The gene expression levels of ADAD1, DMRTC2, PRSS54, SYCE1, SYCP1, TEX101, TEX48, and TMPRSS12 in the HCT116 cell line treated with 100 nM TSA for 48 h are shown graphically as bar charts. As DMSO was used to dissolve the 5-aza-CdR solution, this was the treatment given to the HCT116 cells in the control group. To normalize the expression data, the mRNA expression level of the GAPDH housekeeping gene was used. Each gene has three independent qRT-PCR replicates, and the error bars show the standard error of the mean of the results. Statistical significance was assumed for all p values (*p ≤ 0.05, **p ≤ 0.01, ***p ≤ 0.001, and ****p ≤ 0.0001).
Fig 7.
qRT-PCR analyses of ADAD1, DMRTC2, PRSS54, SYCE1, SYCP1, TEX101, TEX48, and TMPRSS12 in the Caco-2 cell line treated with TSA.
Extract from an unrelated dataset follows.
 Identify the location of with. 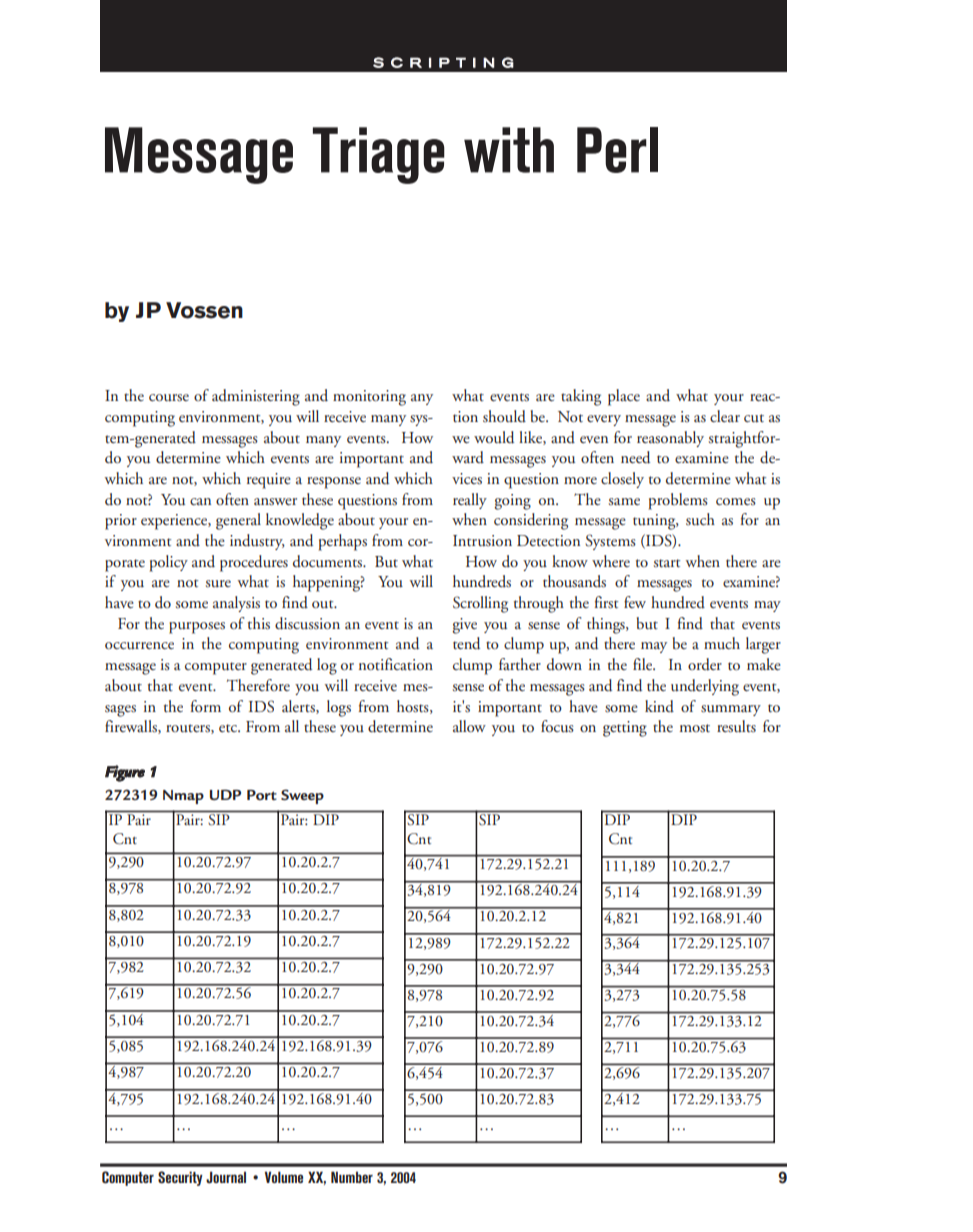
(509, 150).
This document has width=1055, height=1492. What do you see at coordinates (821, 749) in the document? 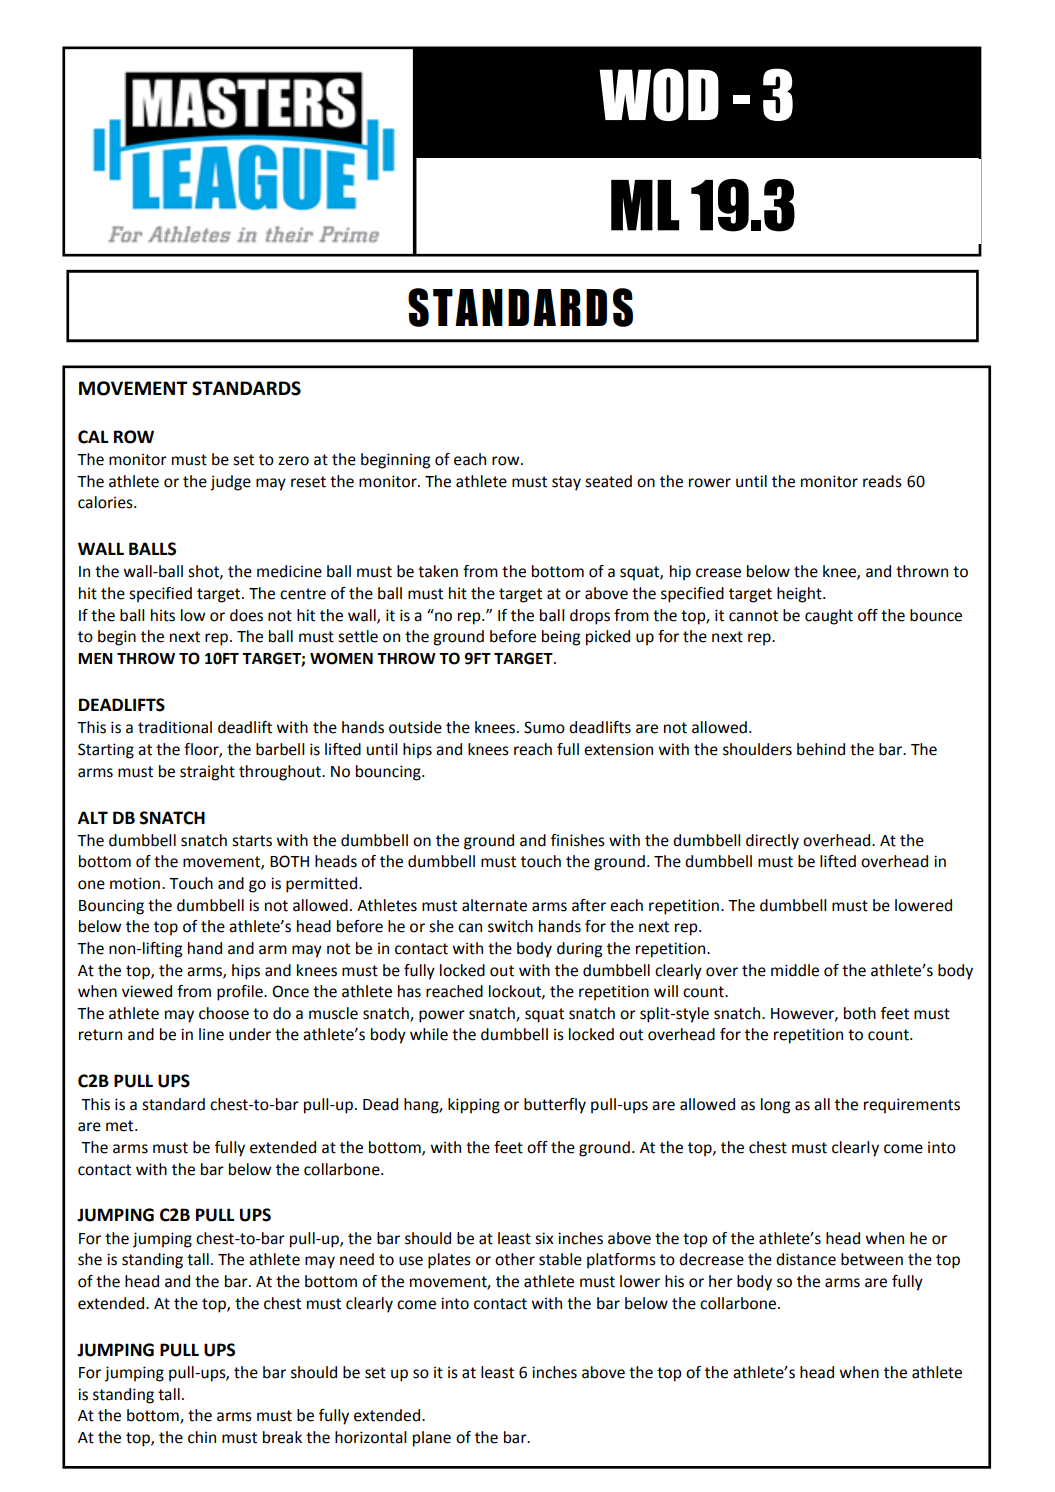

The gene expression levels of ADAD1, DMRTC2, PRSS54, SYCE1, SYCP1, TEX101, TEX48, and TMPRSS12 in the Caco-2 cell line treated with 100 nM TSA for 48 h are shown graphically as bar charts. As DMSO was used to dissolve the 5-aza-CdR solution, this was the treatment given to the Caco-2 cells in the control group. To normalize the expression data, the mRNA expression level of the GAPDH housekeeping gene was used. Each gene has three independent qRT-PCR replicates, and the error bars show the standard error of the mean of the results. Statistical significance was assumed for all p values (*p ≤ 0.05, **p ≤ 0.01, ***p ≤ 0.001, and ****p ≤ 0.0001).